The entire entourage was made up of 50 men and 25 pack animals, and they left Rawalpindi in the early summer of the year 1936. En route, some of the electronic equipment was accidentally dropped into a river and it was necessary to call a halt and rebuild much of the radio station electronics. Then, when they arrived in Lhasa, they discovered that the power generator would not operate properly at such a high altitude, and it was necessary to send back to Calcutta for a hand cranked battery charger.

This unique low powered radio station was installed into a tent in the Deyki Lingka Garden at the British mission in Lhasa, and the station was activated for army communications under an Indian callsign, VUQ. This station communicated with British army stations in India that were on the air under callsigns in the VV range.

Back during that era, there was no government radio licensing authority in Tibet. Thus anyone could go on air, and they could choose their own callsign. Sir Evan Nepean used his army radio station, rated at around 50 watts output, also as an amateur station and he adapted his own British callsign, G5YN, for use in Tibet as AC4YN. At least the prefix, AC4, was accurate at that time for use in Tibet.

During the early winter after just 3 months service in Tibet, Nepean was called back to the North West Frontier and another Englishman, Reginald Fox in Calcutta, was called to go up to Tibet. He operated the radio station, VUQ/AC4YN, and he had the QSL cards printed that are so much sought after these days. Fox married a Tibetan girl, and they had four children, 2 girls and 2 boys.

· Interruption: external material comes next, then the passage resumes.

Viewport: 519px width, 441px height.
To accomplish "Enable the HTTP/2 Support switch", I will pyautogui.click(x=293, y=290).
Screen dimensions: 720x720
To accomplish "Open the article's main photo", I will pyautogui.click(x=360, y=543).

In 1947, the Tibetan government, at the instigation of the young Dalai Lama, hired Reginald Fox to establish a Tibetan government radio station, which he did, under the earlier callsign AC4YN. This shortwave station was inaugurated as Radio Tibet in 1948, again, as a very low powered facility, on 7200 kHz. The radio programming was on the air at 5:00 pm daily and it was made up with one hour of news in Tibetan, Chinese and English.

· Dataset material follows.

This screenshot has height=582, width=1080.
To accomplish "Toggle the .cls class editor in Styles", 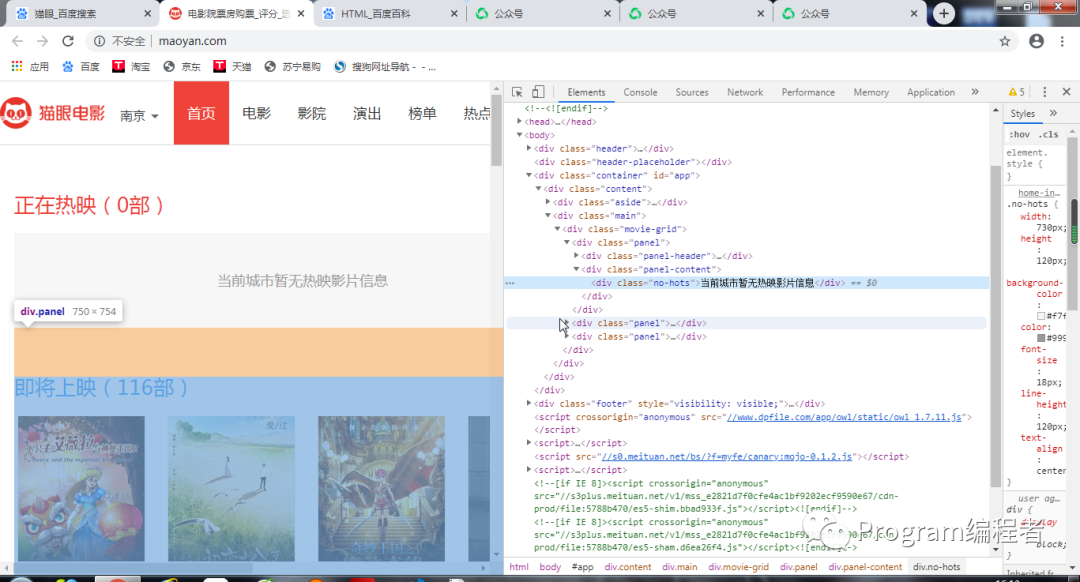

An American amateur radio operator, Charles Mellen at W1FH in Boston, maintained regular contact with Reginald Fox while he was operating the Radio Tibet equipment as amateur station AC4YN. The news from Tibet was then passed on to the well known American news commentator, Lowell Thomas. Soon afterwards, Thomas and his son were invited to make a visit to Lhasa where they met with Reginald Fox, and also the Dalai Lama, as well as the famous Austrian POW escapee from the internment camp in India, Heinrich Harrer.

In 1951, Radio Tibet, or Radio Lhasa as it was also known, was on the air with news bulletins just three evenings each week, though the low powered signal was heard only in Tibet and nearby areas of India. Just before the Chinese entered Lhasa, Fox fled back to Calcutta in India in March 1951.

Another Englishman, Robert Ford, was appointed in 1948 as a government radio officer by the Dalai Lama, and he was commissioned to establish a communication station at Chamdo, in a country area of Tibet. Ford also used his low powered radio equipment as an amateur radio station under his self-chosen callsign, AC4RF. He did not fare so well, and he was captured by the Chinese in October 1950, and he spent several years in Chinese prisons.

In 1953, after the Chinese had established themselves in Tibet, an Indian amateur, Mr. N. Chakravarthy of Bombay, went to Tibet and he established an amateur radio station with just 20 watts under the callsign AC4NC. He was on the air in Lhasa for just a few months.

Thus, during the 20 year period running from the mid 1930s to the mid 1950s, there were five different radio stations on the air in Tibet; 1 Chinese, 1 British, 2 Tibetan operated by Englishmen, and 1 Indian. All five were used for official communications, 4 were also used for amateur communication, 2 were used for the transfer of news information, and 1 was used also as a broadcasting station, Radio Tibet, Radio Lhasa. QSL cards were issued to confirm amateur QSO contacts for all four amateur operations.

So why are these QSL cards from Tibet so valuable today? Maybe it is because of the rarity of these cards, the low powered operation of the stations, the distant isolation of the country, the political events of the time, and the human drama of their operators.